-- START MATERIAL SUPPLIED --

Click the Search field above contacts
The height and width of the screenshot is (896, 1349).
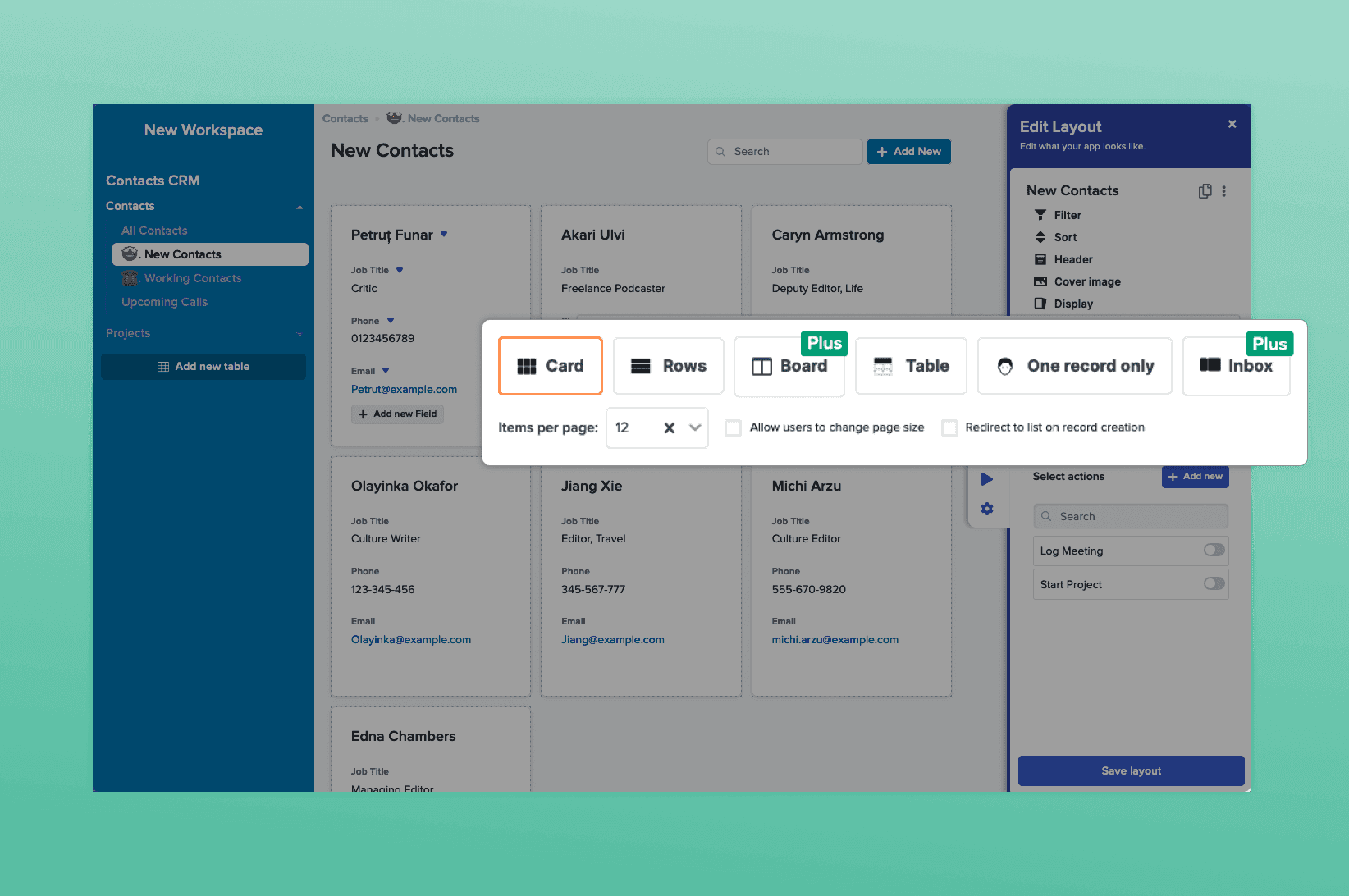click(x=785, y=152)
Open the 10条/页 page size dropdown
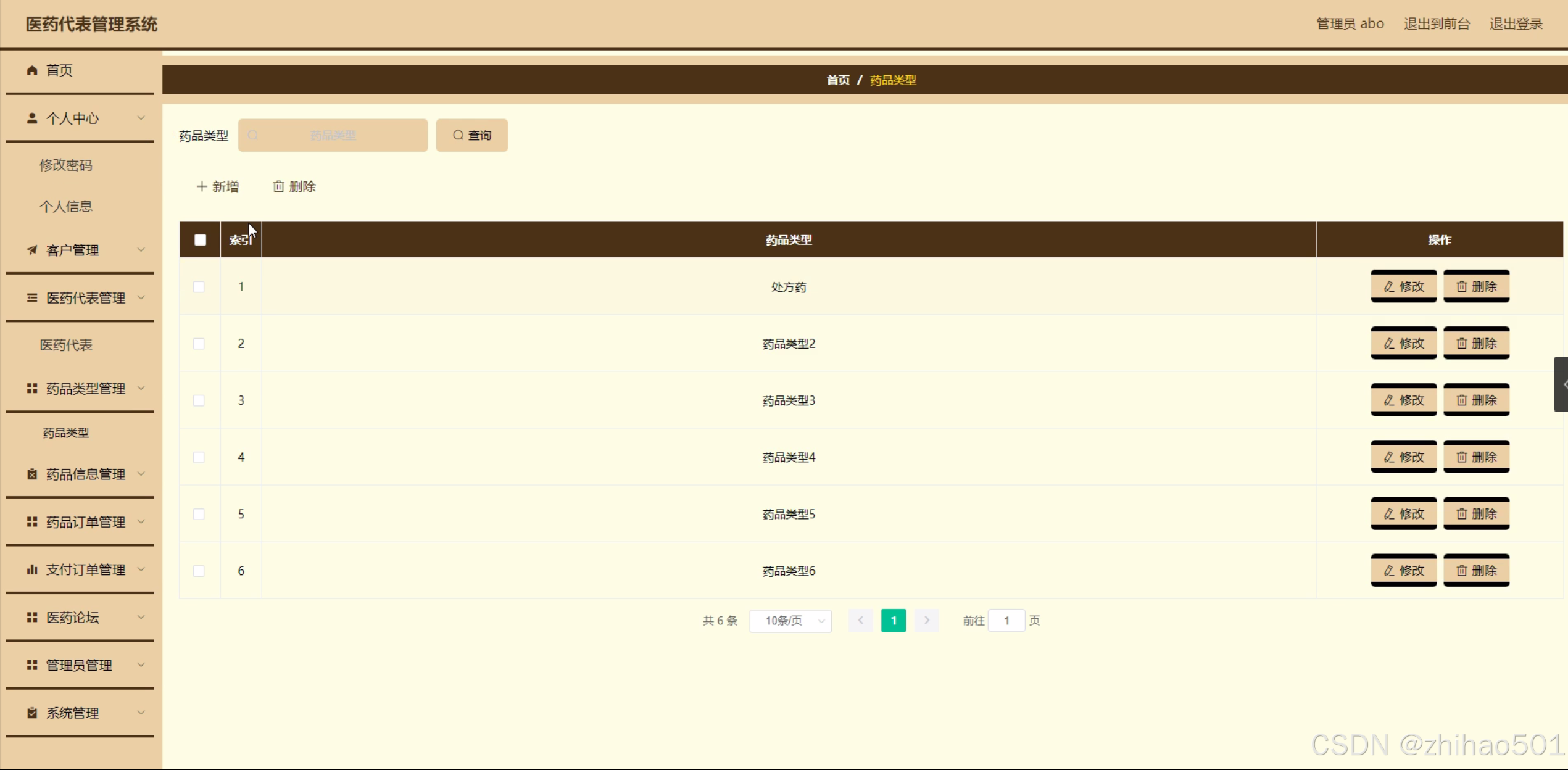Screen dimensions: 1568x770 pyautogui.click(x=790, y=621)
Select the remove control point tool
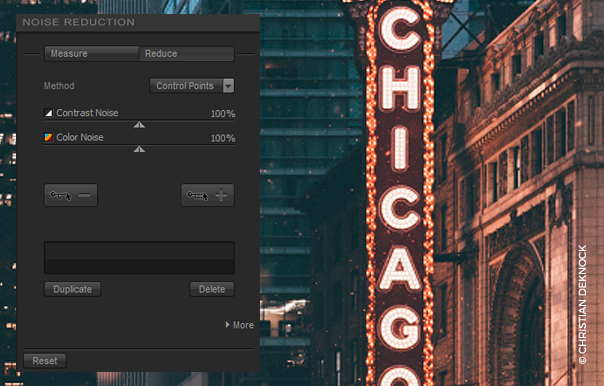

-- END MATERIAL SUPPLIED --

WHAT THIS TASK INVOLVES:
Write out every row above again, replacing "dropdown" with "menu" and changing nothing else. Leave out the pictures.

CORRECT RESPONSE:
Click the Search field above contacts
The height and width of the screenshot is (896, 1349).
click(x=785, y=152)
Open the 10条/页 page size menu
Screen dimensions: 1568x770 pyautogui.click(x=790, y=621)
Select the remove control point tool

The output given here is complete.